BEGIN SELECTED EXTRACT

The university had assumed as part of its role to form and provide scientific knowledge for technical application in industry, and did so without the latter becoming obliged to any compensation. That was seen as a public service aiming at regional development. Other sectors with non-financial interests also contributed to the new lens project. It is reported that a certain Archduke Ludwig, general director of artillery in the Austrian army, requested by Petzval, ordered that two officers and eight gunners, trained in ballistics, to help him to mathematically simulate the path of light rays to theoretically evaluate the behavior of the lens they were developing. This very tedious numerical work would now be executed by computers in milliseconds. To Petzval and his team it took six months, at the end of which they returned in May 1840 with a proposal for the lens for portraits, which was described above, and a second lens for landscapes in which they sacrificed light a little in exchange for a larger angle of view and a flatter field. This lens would later be known by the name Orthoscope. Name that refers to the orthogonality that offered to subjects mainly of architecture.
It may have helped this climate of disinterested patriotic collaborations that the optical industry, prior to photography, had as its main assets in producing telescopes and microscopes, items that we could well assume were largely returned to the scientific community, or at least for professional and limited use. In that sense, scholars were helping those who provided them with their tools. With photography the scenery changed. The product has become popular, massive, and has handled very large sums of money. That quickly soured the short honeymoon between scientists and lens makers in Vienna.
The cooperation between Petzval and Voigtänder
The Voigtänder family had been established in Vienna since 1756. Initially dedicated to fine mechanics, but already from the second generation ownwards, when Johann Christoph Voigtländer took over the business in 1815, he included in his portfolio optical instruments. Johan had been trained in lenses in England. When Petzval calculated his lens in 1840, the third generation commanded the now very prestigious company in the hands of Peter Wilhelm Friedrich von Voigtländer (1812-1878). Peter was also a frequenter of the Furstenhof Circle and knew Petzval. As we saw above, Peter collaborated in providing the indices of refraction and dispersion that Petzval needed for his project. It was to him that the latter confided in secret the detailed drawings and specifications of his first lens.
Voigtländer then produced the long-awaited lens. It had a focal length of 150 mm and a conical-shaped all-metal camera in which the daguerreotype had a circular shape. Focusing and framing were done on a ground glass and then the entire camera was removed from the stand and taken to a darkroom for replacement of the ground glass by the sensitized metal sheet. Back to the stand, the photograph was taken. About seventy of these cameras were manufactured according to Kingslake (p.37) in 1841 and six hundred in 1842. But only 3 complete sets are known today. Extremely rare are also the daguerreotypes made with it. There was an edition of official replicas made by the Voigtländer firm itself, long afterwards, and even these are very much disputed and true museum pieces, like the above specimen at the Nicéphore Niépce museum in Chalons sur Saône in France.

END SELECTED EXTRACT
BEGIN INFORMATION GIVEN

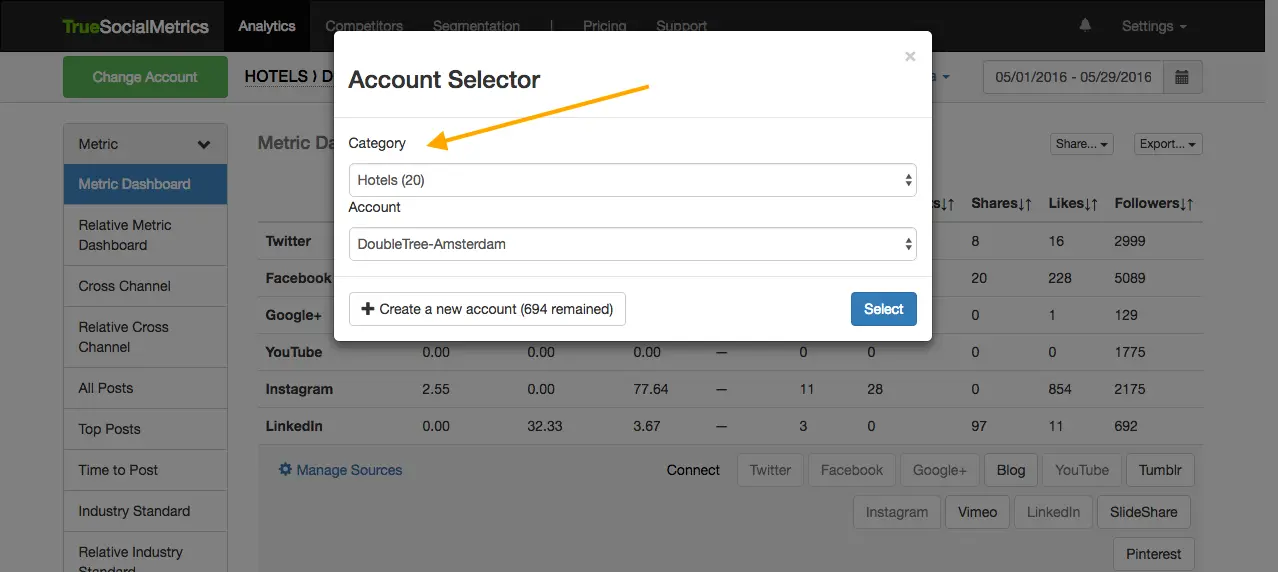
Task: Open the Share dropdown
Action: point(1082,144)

END INFORMATION GIVEN
BEGIN INFORMATION GIVEN

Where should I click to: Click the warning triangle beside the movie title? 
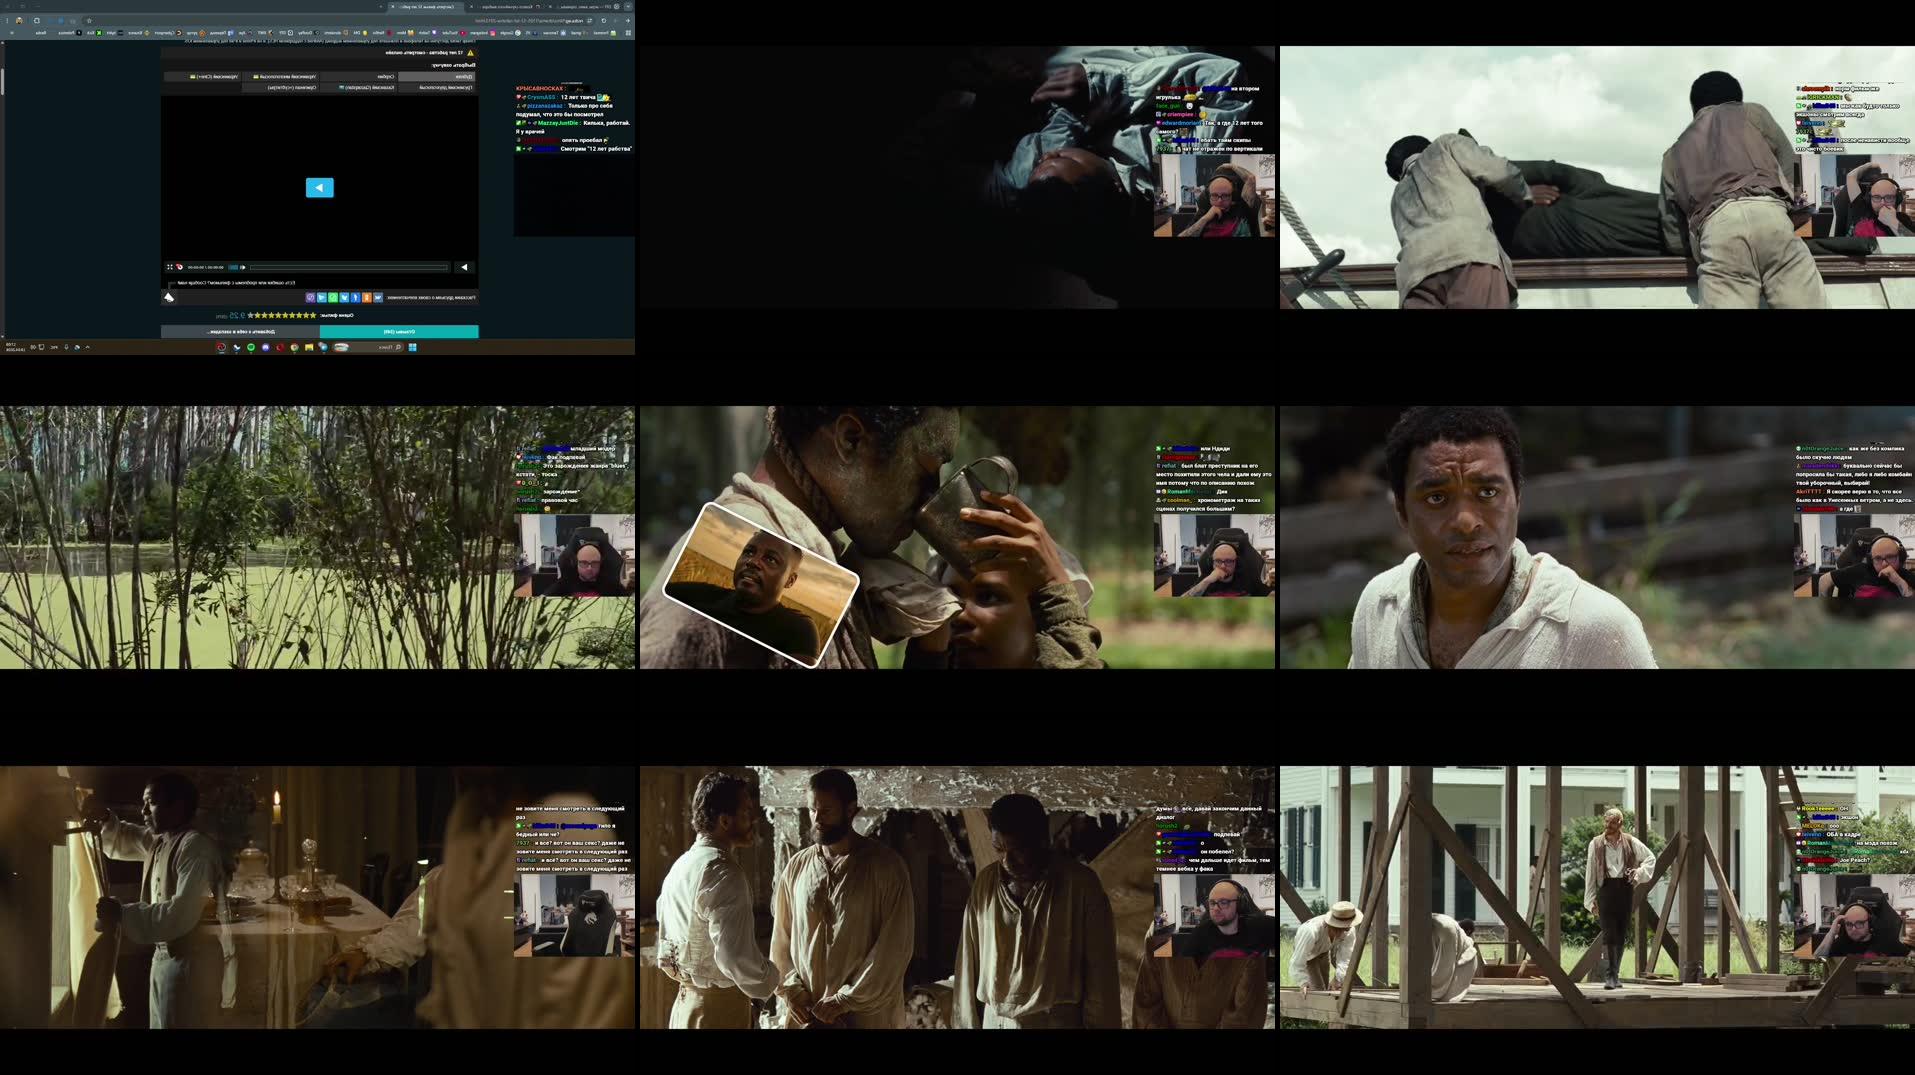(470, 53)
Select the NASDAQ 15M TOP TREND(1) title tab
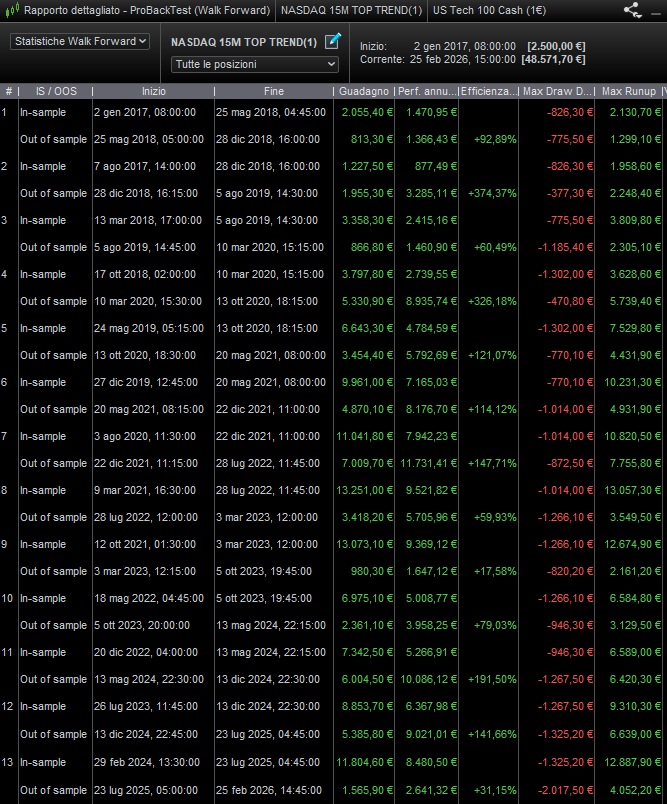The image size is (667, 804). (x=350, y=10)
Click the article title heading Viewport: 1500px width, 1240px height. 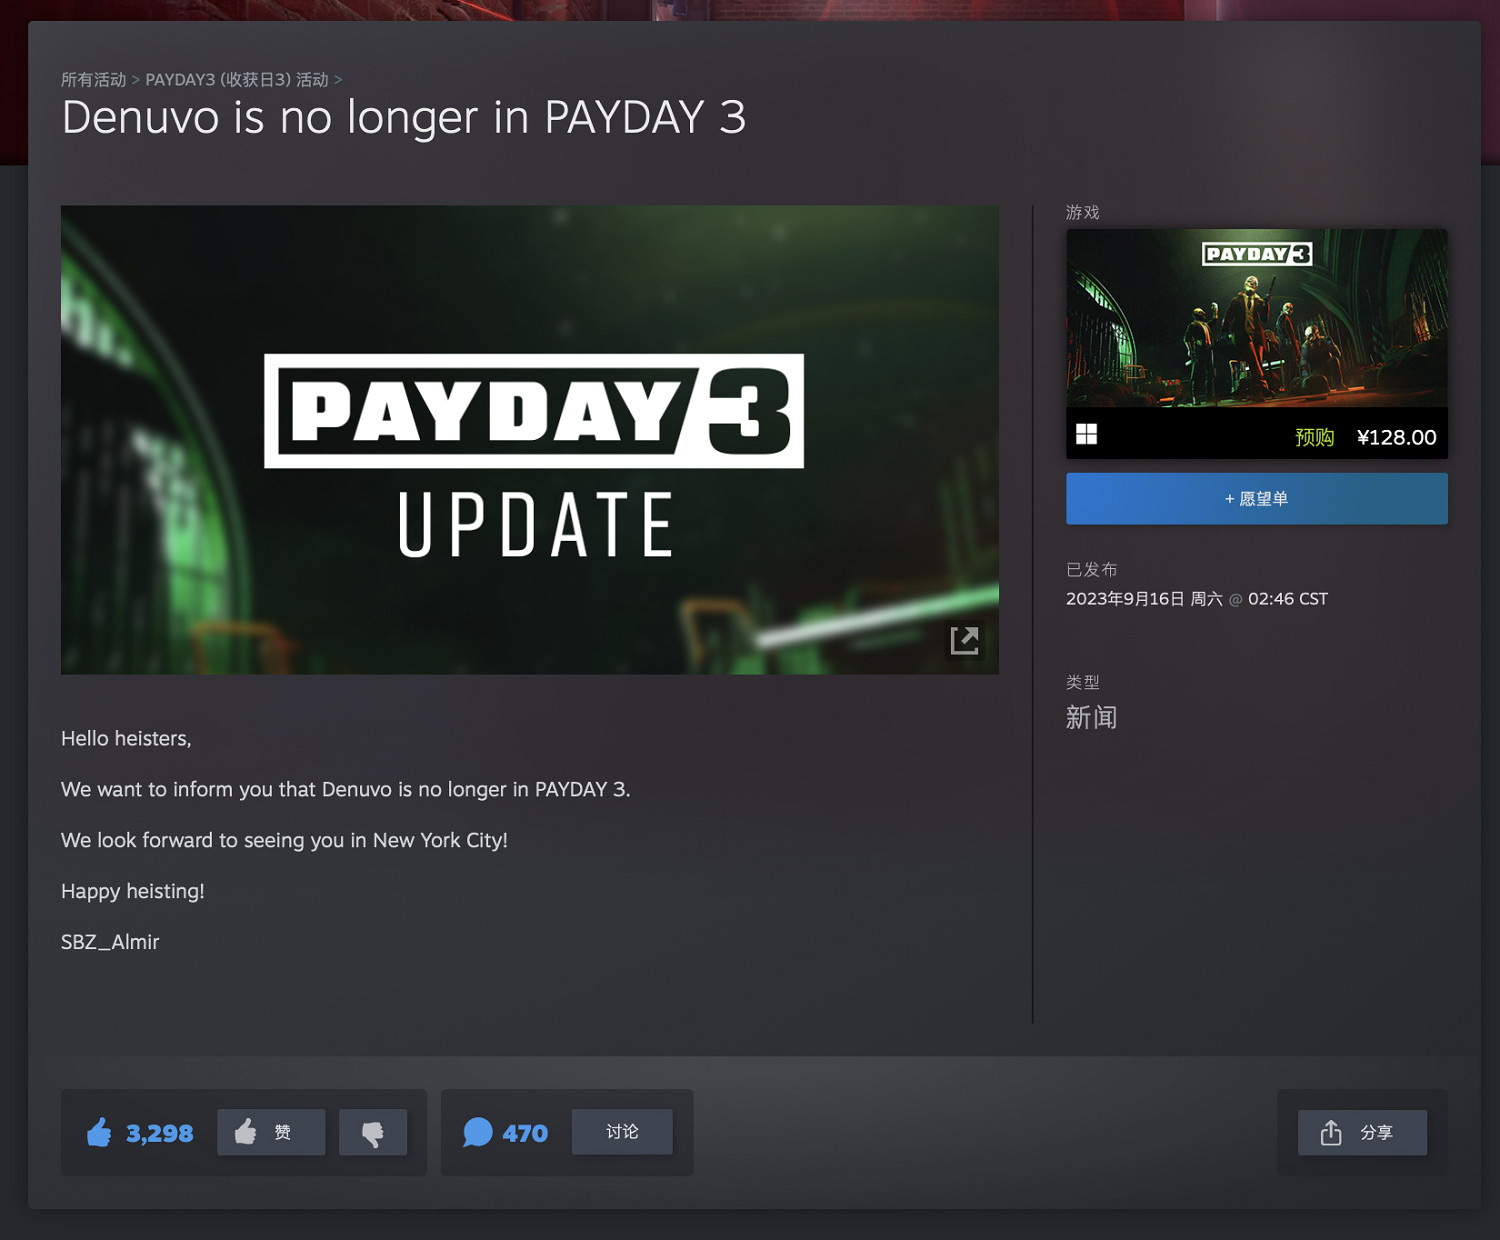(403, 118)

END INFORMATION GIVEN

• _TASK INSTRUCTIONS_:
a. Retype the passage of the Petzval lens text that opens with the words containing "The cooperation between" and closes with "his first lens.".
b. Write a continuation of the Petzval lens text, picking up right after its final sentence.
The records were drawn from a source unrelated to the text.

• _ANSWERS BY TASK_:
a.
The cooperation between Petzval and Voigtänder
The Voigtänder family had been established in Vienna since 1756. Initially dedicated to fine mechanics, but already from the second generation ownwards, when Johann Christoph Voigtländer took over the business in 1815, he included in his portfolio optical instruments. Johan had been trained in lenses in England. When Petzval calculated his lens in 1840, the third generation commanded the now very prestigious company in the hands of Peter Wilhelm Friedrich von Voigtländer (1812-1878). Peter was also a frequenter of the Furstenhof Circle and knew Petzval. As we saw above, Peter collaborated in providing the indices of refraction and dispersion that Petzval needed for his project. It was to him that the latter confided in secret the detailed drawings and specifications of his first lens.

b.
Voigtländer did not hesitate to immediately include the new lens among its products and the commercial success was enormous and instantaneous. Petzval had not made any kind of contract stipulating any participation or rights of exploitation in quantities, time or other terms about his design. He simply gave all the specifications so that his friend optician would carry out his project. Voigtländer, took the gift as simply another case in a row of contributions he had received from the university since the days of Stampfer and others. In order to show his appreciation for Petzval, to whom it is said that he had the highest esteem, he gave him 2000 guilders as gratification. As an order of magnitude, that would be like the price of a very expensive lens or three or four normal lenses. Until the early 1950s, therefore in something like ten years, Voigtländer manufactured and sold eight thousand lenses.
Petzval saw a great injustice in this appropriation, which he thought was undue, of his creation. The relationship between the two was strained and in 1845 Petzval wanted nothing more with Voigtländer. At that time, he still used the firm’s workshops for experiments and assistance in carrying out new optical projects, but even on that he gave up. He seemed to be so frustrated about the cooperation that he began, without assistants and with his own hands, to grind and polish his own lenses. Eder reports that he was even very efficient in this home production and sold several lenses, but only privately. He did not start it as a new business. (p.297).
As for Peter Friedrich Voigtländer, one must take some care and do not rush to list him in the stereotype of the smart entrepreneur taking advantage of the naive scientist. If so, he would probably have taken some basic care and planned the launch of the new lens. He would have protected rights for Voigtländer firm, patented the designs in his favor, would have sold licenses to other manufacturers in other countries, among other obvious measures quite known to his time. But it seems that he too was taken by surprise and treated the new lens as it probably treated the scientific instruments he used to make and that certainly had a much lower demand.
Instead, the invention that had no protection whatsoever for either its inventor or the manufacturer was right away publicized. For already in 1841 the portrait lens was sent for competing for an award offered by the Society of Encouragement of Paris. The idea was to award a significantly better alternative to lenses currently available for photography. To Petzval’s lens it was given a second place, a flagrant jury’s assessment error that rewarded a new lens of Charles Chevalier that had a much inferior performance. What came next was that the lens of Chevalier was abandoned and that of Petzval copied by all the manufacturers who wanted so, and there were many.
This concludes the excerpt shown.